* PAGE EXCERPT *
This is an idea that has occurred to me before but I had not investigated it in the depth that you have - thank you! From you analysis, it seems there is no blocking disadvantage and it could be more efficient than the existing database. You can manipulate file metadata in Vala using the metadata:: or xattr:: namespaces for the file attributes. Files already uses the metadata namespace for storing sort order info.
It's good to hear that xattrs are supported in Vala. That probably makes this easier to implement overall.
For colour tags, I would store two separate values, the (common) colour name and it's raw hexadecimal SRGB value. The idea being for interoperability with other DEs and OSes.
So, e.g. elementary's Strawberry colour would be represented like this:
tag.color.name = "red"
tag.color.raw = "#ff8c82"
The colour tag name acts as a general indicator of what colour is supposed to be represented, so other DEs can use their own palette's colour to represent it if they wish. The raw colour is a fallback if the colour's name is not known, so the DE could still reproduce the tag's colour.

* DATASET EXCERPTS *

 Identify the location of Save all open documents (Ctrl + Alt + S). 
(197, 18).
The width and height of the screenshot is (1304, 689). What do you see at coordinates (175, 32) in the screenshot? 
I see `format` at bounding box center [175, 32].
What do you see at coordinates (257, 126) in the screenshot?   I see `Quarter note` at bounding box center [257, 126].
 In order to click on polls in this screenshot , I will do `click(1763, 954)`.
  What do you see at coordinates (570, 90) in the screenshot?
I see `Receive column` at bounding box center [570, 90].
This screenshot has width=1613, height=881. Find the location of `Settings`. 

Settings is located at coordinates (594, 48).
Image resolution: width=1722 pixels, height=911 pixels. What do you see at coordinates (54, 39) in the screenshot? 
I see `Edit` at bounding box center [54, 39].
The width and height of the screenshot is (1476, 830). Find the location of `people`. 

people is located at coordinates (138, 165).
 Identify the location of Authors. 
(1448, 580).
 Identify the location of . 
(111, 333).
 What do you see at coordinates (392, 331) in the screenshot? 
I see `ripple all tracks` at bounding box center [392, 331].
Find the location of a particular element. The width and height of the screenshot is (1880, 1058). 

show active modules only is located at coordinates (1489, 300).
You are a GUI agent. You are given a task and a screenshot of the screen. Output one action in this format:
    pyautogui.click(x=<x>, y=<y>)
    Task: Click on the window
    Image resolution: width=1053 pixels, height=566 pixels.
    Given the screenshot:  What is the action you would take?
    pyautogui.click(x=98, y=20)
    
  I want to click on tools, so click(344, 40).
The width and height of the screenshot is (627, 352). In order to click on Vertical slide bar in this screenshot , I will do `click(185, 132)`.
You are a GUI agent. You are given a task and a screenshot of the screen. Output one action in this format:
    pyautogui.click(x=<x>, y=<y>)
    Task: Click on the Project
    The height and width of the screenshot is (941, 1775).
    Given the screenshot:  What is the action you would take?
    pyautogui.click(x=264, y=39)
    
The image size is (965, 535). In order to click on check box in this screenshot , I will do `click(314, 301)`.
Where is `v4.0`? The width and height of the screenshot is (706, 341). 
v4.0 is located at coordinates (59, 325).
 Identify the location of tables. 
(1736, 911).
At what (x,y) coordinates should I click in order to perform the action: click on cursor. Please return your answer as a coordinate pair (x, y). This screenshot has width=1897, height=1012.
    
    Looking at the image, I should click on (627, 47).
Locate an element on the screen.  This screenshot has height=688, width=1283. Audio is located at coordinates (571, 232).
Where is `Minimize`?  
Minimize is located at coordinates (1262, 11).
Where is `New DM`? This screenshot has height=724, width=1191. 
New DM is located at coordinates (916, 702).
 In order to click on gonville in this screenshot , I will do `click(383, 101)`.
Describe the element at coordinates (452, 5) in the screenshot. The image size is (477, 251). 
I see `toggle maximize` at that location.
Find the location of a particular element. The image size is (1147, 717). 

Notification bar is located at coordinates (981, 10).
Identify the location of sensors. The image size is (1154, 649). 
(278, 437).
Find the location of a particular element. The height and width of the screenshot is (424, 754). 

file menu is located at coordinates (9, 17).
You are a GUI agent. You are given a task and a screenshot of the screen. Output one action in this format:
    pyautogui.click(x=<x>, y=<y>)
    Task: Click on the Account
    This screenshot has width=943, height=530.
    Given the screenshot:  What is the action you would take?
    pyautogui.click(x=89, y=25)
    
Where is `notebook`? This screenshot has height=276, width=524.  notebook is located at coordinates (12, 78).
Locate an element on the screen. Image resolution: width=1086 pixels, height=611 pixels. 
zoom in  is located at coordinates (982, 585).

* SHORT EXERCISE 1 *
In the forum thread on color tags, what does Files already use the metadata namespace for?
* SHORT EXERCISE 2 *
List every namespace and attribute key that the forum thread on color tags writes out.
* SHORT EXERCISE 3 *
Resume the forum thread on color tags from where it stops.
The rows are separate material from the forum thread on color tags.

* RIGHT ANSWER 1 *
Storing sort order info.

* RIGHT ANSWER 2 *
metadata::, xattr::, tag.color.name, tag.color.raw

* RIGHT ANSWER 3 *
If strawberry was used for the tag's name instead, any other DE looking at the value would likely not know what colour strawberry is and would either have to add support specifically for elementary's palette, and every single other DE's unique palette names, or have to fall back to the raw value every time. So using a general colour name works better for interoperability.
Possibly there could be one or two more extra metadata values:
tag.color.raw.dark = "#7a0000"
The idea being that lighter values may not look so good in a DE's dark mode, so if it has to fallback to the raw value because it doesn't know what red is, it will not look as bad.
Basic algorithm
Here's a basic and very simple algorithm for colour determination. Assuming these xattrs in a file we're looking at:
tag.color.name = "red"
tag.color.raw = "#ff8c82"
tag.color.raw.dark = "#7a0000"
And assuming we have a some sort of colour database/hash/dictionary that would loosely look something like this (using a Ruby hash appearance here):
colors = {
"red" => {
"light" => "#ff8c82",
"dark" => "#7a0000"
}
"blue" => {
...
}
}
This is the algorithm I envision:
- Look at the
tag.color.namexattr first. If we know what colourredis, then use this value and ignore the other values. We can use our colour key/value data to determine the best raw colour to use, e.g. for dark mode. - If we don't have
redin the database, or the file doesn't have atag.color.namexattr, use the relevant raw colour, eithertag.color.rawortag.color.raw.dark. - If none of the
tag.colorxattrs are present, we assume the file doesn't have a colour tag.
It's more of a basic guideline and it may have problems. Also should we use tag.color.raw if we're in dark mode and tag.color.raw.dark is not present, and vice versa? Or should we just ignore the colour tag in this case?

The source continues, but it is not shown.